QUOTED PASSAGE →
— start —
A few weeks ago, we spoke with playwright Don Zolidis about his romantic comedy, “Miles & Ellie,” which just made its world premiere at the Purple Rose Theatre this weekend.
“Miles & Ellie” is a disarming comedy that takes a look back at that first whirlwind teenage romance – with all of its awkwardness, absurdities and assurances that no love before or after will ever measure up. As Zolidis promised in the interview, the events in Act One – which depict Miles and Ellie as teenagers – are seen through the lens of Ellie’s flawed memory. And in Act Two, twenty years later, those memories collide with a reality that doesn’t quite align.
Directed by PRTC Artistic Director Guy Sanville, “Miles & Ellie” is blessed with a terrific cast that understands comedy and respects the audience. The five characters in “Miles & Ellie” are played by one set of actors for both the past and present day versions. When we meet Ellie, played by Rhiannon Ragland, she is a self-conscious teenage girl living in the shadow of her glamorous, popular and (in Ellie’s POV) slutty big sister Illyana (Cheryl Turski). Ellie’s parents, Mary (Michelle Mountain) and Burt (Bill Simmons) are the quintessential upper middle class couple. Mary is sweet but nutsy. She loves her husband and her daughters, but is insulated in a fluffy cocoon of denial dyed pink by the regular application of red wine. Burt is a career politician running for Senate, and every word he speaks – even in the heart-to-heart talk with his youngest daughter – is calculated to resonate with the Republican electorate. He is a living, breathing stump speech, and a hilarious, self-absorbed windbag.
When Miles (Rusty Mewha) chooses Ellie to be the mother of his flour sack baby in Sex Ed class, she assumes it’s because he got last pick. But when Miles reveals that he chose Ellie because he thinks she’s beautiful, the two discover TRUE TEENAGE LOVE.
Of course, the history of comedy has taught us that “the course of true love never did run smooth,” and Miles and Ellie are not exempt from this strict dictum. In a brief, histrionic moment, Ellie breaks up with the clueless Miles, and it is twenty years and several bad life choices on Ellie’s part before they meet again. That’s where Act Two picks up. Ellie’s parents are the same, only more over-the-top versions of themselves. Illyana, a mother of 3.5 children, has changed completely. Or so she’d like you to believe. As for Miles and Ellie? Well, you’ll have to buy a ticket to see how it all works out. You won’t be disappointed. As Don Zolidis said, “I wrote this play for fun. I really did just try to enjoy myself…. It’s a very fun show.”
— end —
DATA SECTION →
— start —
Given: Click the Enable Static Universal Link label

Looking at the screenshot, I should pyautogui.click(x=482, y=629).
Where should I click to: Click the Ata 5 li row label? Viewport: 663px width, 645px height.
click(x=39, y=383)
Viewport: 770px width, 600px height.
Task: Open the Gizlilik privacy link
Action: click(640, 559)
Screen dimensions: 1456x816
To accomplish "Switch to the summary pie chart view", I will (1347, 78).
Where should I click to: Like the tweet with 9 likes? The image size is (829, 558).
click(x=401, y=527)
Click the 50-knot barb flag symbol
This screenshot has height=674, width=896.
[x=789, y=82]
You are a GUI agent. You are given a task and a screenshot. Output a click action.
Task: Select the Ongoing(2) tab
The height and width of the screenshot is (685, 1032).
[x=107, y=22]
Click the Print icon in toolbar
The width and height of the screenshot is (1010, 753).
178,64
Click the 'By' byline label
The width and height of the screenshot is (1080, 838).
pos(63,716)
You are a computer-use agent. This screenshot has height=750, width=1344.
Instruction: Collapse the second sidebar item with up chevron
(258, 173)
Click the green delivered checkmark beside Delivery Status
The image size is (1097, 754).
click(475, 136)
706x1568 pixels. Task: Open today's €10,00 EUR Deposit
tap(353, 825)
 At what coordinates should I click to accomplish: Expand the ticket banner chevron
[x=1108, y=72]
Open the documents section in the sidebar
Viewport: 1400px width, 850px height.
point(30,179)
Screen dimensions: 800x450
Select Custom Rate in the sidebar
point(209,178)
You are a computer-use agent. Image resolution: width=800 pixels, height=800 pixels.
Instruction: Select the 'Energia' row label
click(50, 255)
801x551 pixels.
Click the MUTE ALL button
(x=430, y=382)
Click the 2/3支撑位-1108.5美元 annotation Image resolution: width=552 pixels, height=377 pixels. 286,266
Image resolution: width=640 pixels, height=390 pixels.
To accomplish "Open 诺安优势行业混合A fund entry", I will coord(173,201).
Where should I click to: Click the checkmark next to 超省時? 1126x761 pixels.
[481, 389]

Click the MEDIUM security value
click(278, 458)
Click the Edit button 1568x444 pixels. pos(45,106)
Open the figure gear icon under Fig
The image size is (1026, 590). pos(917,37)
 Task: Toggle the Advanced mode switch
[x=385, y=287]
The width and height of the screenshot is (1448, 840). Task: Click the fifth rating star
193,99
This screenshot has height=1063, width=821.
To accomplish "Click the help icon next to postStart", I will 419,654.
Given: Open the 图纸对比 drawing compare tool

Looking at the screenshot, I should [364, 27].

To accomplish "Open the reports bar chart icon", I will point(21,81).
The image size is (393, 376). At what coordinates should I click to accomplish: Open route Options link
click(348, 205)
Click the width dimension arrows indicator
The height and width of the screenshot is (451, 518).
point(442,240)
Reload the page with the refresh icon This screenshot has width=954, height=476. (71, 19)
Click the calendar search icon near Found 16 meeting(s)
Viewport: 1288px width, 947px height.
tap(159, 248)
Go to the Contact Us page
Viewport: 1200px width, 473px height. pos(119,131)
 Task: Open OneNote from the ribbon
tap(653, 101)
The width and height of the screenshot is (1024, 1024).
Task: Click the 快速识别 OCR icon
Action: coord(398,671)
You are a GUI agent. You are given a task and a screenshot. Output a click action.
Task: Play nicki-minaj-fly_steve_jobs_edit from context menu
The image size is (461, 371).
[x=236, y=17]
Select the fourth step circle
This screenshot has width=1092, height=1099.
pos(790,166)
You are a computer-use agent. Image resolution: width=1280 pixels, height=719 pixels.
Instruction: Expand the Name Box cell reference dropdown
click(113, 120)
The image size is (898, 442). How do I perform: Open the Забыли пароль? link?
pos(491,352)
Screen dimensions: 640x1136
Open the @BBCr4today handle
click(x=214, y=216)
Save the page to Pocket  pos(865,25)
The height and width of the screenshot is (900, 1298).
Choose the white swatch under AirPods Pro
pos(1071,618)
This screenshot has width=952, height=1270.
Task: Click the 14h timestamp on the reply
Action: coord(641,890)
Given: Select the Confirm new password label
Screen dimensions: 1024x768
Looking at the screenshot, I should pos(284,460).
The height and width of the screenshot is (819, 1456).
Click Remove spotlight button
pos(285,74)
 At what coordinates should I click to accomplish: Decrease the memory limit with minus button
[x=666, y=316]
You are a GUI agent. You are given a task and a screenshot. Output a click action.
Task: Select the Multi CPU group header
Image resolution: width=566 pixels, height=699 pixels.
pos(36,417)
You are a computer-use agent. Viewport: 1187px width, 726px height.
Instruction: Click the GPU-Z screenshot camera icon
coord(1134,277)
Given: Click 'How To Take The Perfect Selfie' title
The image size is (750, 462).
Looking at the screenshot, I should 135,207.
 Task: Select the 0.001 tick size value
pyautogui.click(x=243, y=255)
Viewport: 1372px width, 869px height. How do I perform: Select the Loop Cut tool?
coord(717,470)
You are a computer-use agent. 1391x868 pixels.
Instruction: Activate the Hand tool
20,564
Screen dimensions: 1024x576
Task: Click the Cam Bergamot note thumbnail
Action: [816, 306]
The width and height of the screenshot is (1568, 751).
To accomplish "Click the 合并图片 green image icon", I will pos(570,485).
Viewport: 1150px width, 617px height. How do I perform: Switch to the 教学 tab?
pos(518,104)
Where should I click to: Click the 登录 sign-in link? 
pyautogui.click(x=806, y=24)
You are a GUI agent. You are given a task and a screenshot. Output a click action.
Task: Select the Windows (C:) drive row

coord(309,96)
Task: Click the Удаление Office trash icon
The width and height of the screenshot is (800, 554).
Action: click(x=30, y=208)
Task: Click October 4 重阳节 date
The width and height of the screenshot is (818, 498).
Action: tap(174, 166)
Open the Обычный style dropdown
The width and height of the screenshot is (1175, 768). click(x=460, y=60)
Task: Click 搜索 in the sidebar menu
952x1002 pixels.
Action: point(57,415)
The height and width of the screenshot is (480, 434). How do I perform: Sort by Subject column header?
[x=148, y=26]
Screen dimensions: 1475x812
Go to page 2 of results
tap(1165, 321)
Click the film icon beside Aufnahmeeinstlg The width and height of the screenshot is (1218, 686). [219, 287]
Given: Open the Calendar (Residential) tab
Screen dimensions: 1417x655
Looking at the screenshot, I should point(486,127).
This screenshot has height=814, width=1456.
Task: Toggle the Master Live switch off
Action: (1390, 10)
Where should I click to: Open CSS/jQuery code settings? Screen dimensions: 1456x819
— end —
CHALLENGE A →
Translate this sentence from the review into Spanish: "Mary is sweet but nutsy."
CHALLENGE B →
In the review, which actor plays Ellie?
CHALLENGE C →
Quote the review between "A few weeks" and "Theatre this weekend.", inclusive.
The records are separate material and have nothing to do with the review.

OUTPUT A →
Mary es dulce pero chiflada.

OUTPUT B →
Rhiannon Ragland.

OUTPUT C →
A few weeks ago, we spoke with playwright Don Zolidis about his romantic comedy, “Miles & Ellie,” which just made its world premiere at the Purple Rose Theatre this weekend.